- **Exercise inputs**
+ + + +
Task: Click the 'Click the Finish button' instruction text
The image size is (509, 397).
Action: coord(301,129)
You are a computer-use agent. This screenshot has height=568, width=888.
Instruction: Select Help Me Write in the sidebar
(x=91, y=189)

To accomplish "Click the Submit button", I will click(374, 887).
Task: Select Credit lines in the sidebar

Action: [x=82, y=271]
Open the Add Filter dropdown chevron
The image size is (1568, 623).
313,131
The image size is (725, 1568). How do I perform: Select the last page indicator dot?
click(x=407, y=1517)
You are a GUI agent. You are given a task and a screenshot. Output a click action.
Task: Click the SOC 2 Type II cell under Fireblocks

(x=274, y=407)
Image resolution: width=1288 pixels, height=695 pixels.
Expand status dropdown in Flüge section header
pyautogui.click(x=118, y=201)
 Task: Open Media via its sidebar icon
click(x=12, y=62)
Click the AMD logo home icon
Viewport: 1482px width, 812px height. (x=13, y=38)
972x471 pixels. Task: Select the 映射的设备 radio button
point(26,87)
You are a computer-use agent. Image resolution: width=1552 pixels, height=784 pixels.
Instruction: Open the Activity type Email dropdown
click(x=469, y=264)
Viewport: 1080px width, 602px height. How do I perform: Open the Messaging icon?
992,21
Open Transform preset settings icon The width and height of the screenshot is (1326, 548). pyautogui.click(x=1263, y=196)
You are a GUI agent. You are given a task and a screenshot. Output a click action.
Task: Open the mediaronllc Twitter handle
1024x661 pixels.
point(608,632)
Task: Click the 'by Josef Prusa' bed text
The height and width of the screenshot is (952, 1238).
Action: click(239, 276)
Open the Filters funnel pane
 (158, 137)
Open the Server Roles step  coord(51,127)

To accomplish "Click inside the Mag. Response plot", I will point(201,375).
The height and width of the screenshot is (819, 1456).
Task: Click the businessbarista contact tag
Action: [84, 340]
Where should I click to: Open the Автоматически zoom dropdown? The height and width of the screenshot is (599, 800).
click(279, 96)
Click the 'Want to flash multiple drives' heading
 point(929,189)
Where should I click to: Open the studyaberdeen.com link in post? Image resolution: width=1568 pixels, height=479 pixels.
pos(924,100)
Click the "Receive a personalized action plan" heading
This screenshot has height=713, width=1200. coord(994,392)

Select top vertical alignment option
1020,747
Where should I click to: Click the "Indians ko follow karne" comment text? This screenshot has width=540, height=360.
+ + + +
Reproduce the lines above, swapping each occurrence of "sidebar" for "side panel" and leaving everything else unchanged.

Task: Click the 'Click the Finish button' instruction text
The image size is (509, 397).
Action: coord(301,129)
You are a computer-use agent. This screenshot has height=568, width=888.
Instruction: Select Help Me Write in the side panel
(x=91, y=189)

To accomplish "Click the Submit button", I will click(374, 887).
Task: Select Credit lines in the side panel

Action: [x=82, y=271]
Open the Add Filter dropdown chevron
The image size is (1568, 623).
313,131
The image size is (725, 1568). How do I perform: Select the last page indicator dot?
click(x=407, y=1517)
You are a GUI agent. You are given a task and a screenshot. Output a click action.
Task: Click the SOC 2 Type II cell under Fireblocks

(x=274, y=407)
Image resolution: width=1288 pixels, height=695 pixels.
Expand status dropdown in Flüge section header
pyautogui.click(x=118, y=201)
 Task: Open Media via its side panel icon
click(x=12, y=62)
Click the AMD logo home icon
Viewport: 1482px width, 812px height. (x=13, y=38)
972x471 pixels. Task: Select the 映射的设备 radio button
point(26,87)
You are a computer-use agent. Image resolution: width=1552 pixels, height=784 pixels.
Instruction: Open the Activity type Email dropdown
click(x=469, y=264)
Viewport: 1080px width, 602px height. How do I perform: Open the Messaging icon?
992,21
Open Transform preset settings icon The width and height of the screenshot is (1326, 548). pyautogui.click(x=1263, y=196)
You are a GUI agent. You are given a task and a screenshot. Output a click action.
Task: Open the mediaronllc Twitter handle
1024x661 pixels.
point(608,632)
Task: Click the 'by Josef Prusa' bed text
The height and width of the screenshot is (952, 1238).
Action: click(239, 276)
Open the Filters funnel pane
 (158, 137)
Open the Server Roles step  coord(51,127)

To accomplish "Click inside the Mag. Response plot", I will point(201,375).
The height and width of the screenshot is (819, 1456).
Task: Click the businessbarista contact tag
Action: [84, 340]
Where should I click to: Open the Автоматически zoom dropdown? The height and width of the screenshot is (599, 800).
click(279, 96)
Click the 'Want to flash multiple drives' heading
 point(929,189)
Where should I click to: Open the studyaberdeen.com link in post? Image resolution: width=1568 pixels, height=479 pixels.
pos(924,100)
Click the "Receive a personalized action plan" heading
This screenshot has height=713, width=1200. coord(994,392)

Select top vertical alignment option
1020,747
Where should I click to: Click the "Indians ko follow karne" comment text? This screenshot has width=540, height=360.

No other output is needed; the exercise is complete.